TO DO | Return all the entries below exactly as they were given.

DATA |
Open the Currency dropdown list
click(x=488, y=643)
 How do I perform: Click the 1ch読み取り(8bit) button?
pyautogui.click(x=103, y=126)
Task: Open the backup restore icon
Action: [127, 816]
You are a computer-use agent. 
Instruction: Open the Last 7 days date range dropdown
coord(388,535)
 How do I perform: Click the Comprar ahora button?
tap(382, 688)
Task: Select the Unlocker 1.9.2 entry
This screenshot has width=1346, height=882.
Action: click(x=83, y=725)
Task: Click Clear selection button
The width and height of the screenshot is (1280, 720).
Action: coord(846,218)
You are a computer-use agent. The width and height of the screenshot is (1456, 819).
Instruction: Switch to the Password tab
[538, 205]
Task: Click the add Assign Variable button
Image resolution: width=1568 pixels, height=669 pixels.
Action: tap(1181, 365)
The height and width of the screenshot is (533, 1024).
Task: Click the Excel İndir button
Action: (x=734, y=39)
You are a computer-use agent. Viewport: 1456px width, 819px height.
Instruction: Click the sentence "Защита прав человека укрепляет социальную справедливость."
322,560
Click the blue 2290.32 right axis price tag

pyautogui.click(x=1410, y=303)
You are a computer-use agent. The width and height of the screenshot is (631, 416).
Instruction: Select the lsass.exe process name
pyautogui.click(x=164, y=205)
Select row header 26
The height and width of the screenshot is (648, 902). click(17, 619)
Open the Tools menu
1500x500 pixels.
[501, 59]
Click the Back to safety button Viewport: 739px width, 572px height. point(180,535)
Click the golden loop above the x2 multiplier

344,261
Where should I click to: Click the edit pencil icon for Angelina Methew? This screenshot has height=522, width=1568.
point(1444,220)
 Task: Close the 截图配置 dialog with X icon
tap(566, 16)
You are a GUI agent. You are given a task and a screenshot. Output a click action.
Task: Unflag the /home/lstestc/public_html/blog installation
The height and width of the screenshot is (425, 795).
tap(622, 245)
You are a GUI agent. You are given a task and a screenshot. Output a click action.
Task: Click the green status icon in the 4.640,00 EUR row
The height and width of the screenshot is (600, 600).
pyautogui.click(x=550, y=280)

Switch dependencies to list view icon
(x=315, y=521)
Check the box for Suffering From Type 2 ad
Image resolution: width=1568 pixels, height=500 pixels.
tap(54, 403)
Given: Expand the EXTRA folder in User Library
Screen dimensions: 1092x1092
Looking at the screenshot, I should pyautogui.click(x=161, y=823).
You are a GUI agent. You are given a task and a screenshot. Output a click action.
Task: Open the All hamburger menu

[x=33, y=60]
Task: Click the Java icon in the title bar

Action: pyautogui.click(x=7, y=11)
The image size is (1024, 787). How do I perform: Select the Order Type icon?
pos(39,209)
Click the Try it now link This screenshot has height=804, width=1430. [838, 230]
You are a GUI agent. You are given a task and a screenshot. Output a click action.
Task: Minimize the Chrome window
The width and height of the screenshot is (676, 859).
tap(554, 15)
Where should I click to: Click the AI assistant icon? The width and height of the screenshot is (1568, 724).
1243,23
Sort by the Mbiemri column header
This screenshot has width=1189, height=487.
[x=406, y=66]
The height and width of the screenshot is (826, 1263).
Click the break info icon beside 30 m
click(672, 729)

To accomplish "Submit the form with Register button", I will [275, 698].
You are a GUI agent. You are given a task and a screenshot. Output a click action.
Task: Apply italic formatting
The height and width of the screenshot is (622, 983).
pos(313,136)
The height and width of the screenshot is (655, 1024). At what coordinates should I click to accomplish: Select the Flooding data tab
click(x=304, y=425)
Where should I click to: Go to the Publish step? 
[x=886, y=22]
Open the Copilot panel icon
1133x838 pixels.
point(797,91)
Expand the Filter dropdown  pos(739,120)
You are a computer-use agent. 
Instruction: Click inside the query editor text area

WRITTEN ANSWER |
Open the Currency dropdown list
click(x=488, y=643)
 How do I perform: Click the 1ch読み取り(8bit) button?
pyautogui.click(x=103, y=126)
Task: Open the backup restore icon
Action: [127, 816]
You are a computer-use agent. 
Instruction: Open the Last 7 days date range dropdown
coord(388,535)
 How do I perform: Click the Comprar ahora button?
tap(382, 688)
Task: Select the Unlocker 1.9.2 entry
This screenshot has width=1346, height=882.
Action: click(x=83, y=725)
Task: Click Clear selection button
The width and height of the screenshot is (1280, 720).
Action: coord(846,218)
You are a computer-use agent. The width and height of the screenshot is (1456, 819).
Instruction: Switch to the Password tab
[538, 205]
Task: Click the add Assign Variable button
Image resolution: width=1568 pixels, height=669 pixels.
Action: tap(1181, 365)
The height and width of the screenshot is (533, 1024).
Task: Click the Excel İndir button
Action: (x=734, y=39)
You are a computer-use agent. Viewport: 1456px width, 819px height.
Instruction: Click the sentence "Защита прав человека укрепляет социальную справедливость."
322,560
Click the blue 2290.32 right axis price tag

pyautogui.click(x=1410, y=303)
You are a computer-use agent. The width and height of the screenshot is (631, 416).
Instruction: Select the lsass.exe process name
pyautogui.click(x=164, y=205)
Select row header 26
The height and width of the screenshot is (648, 902). click(17, 619)
Open the Tools menu
1500x500 pixels.
[501, 59]
Click the Back to safety button Viewport: 739px width, 572px height. point(180,535)
Click the golden loop above the x2 multiplier

344,261
Where should I click to: Click the edit pencil icon for Angelina Methew? This screenshot has height=522, width=1568.
point(1444,220)
 Task: Close the 截图配置 dialog with X icon
tap(566, 16)
You are a GUI agent. You are given a task and a screenshot. Output a click action.
Task: Unflag the /home/lstestc/public_html/blog installation
The height and width of the screenshot is (425, 795).
tap(622, 245)
You are a GUI agent. You are given a task and a screenshot. Output a click action.
Task: Click the green status icon in the 4.640,00 EUR row
The height and width of the screenshot is (600, 600).
pyautogui.click(x=550, y=280)

Switch dependencies to list view icon
(x=315, y=521)
Check the box for Suffering From Type 2 ad
Image resolution: width=1568 pixels, height=500 pixels.
tap(54, 403)
Given: Expand the EXTRA folder in User Library
Screen dimensions: 1092x1092
Looking at the screenshot, I should pyautogui.click(x=161, y=823).
You are a GUI agent. You are given a task and a screenshot. Output a click action.
Task: Open the All hamburger menu

[x=33, y=60]
Task: Click the Java icon in the title bar

Action: pyautogui.click(x=7, y=11)
The image size is (1024, 787). How do I perform: Select the Order Type icon?
pos(39,209)
Click the Try it now link This screenshot has height=804, width=1430. [838, 230]
You are a GUI agent. You are given a task and a screenshot. Output a click action.
Task: Minimize the Chrome window
The width and height of the screenshot is (676, 859).
tap(554, 15)
Where should I click to: Click the AI assistant icon? The width and height of the screenshot is (1568, 724).
1243,23
Sort by the Mbiemri column header
This screenshot has width=1189, height=487.
[x=406, y=66]
The height and width of the screenshot is (826, 1263).
Click the break info icon beside 30 m
click(672, 729)

To accomplish "Submit the form with Register button", I will [275, 698].
You are a GUI agent. You are given a task and a screenshot. Output a click action.
Task: Apply italic formatting
The height and width of the screenshot is (622, 983).
pos(313,136)
The height and width of the screenshot is (655, 1024). At what coordinates should I click to accomplish: Select the Flooding data tab
click(x=304, y=425)
Where should I click to: Go to the Publish step? 
[x=886, y=22]
Open the Copilot panel icon
1133x838 pixels.
point(797,91)
Expand the Filter dropdown  pos(739,120)
You are a computer-use agent. 
Instruction: Click inside the query editor text area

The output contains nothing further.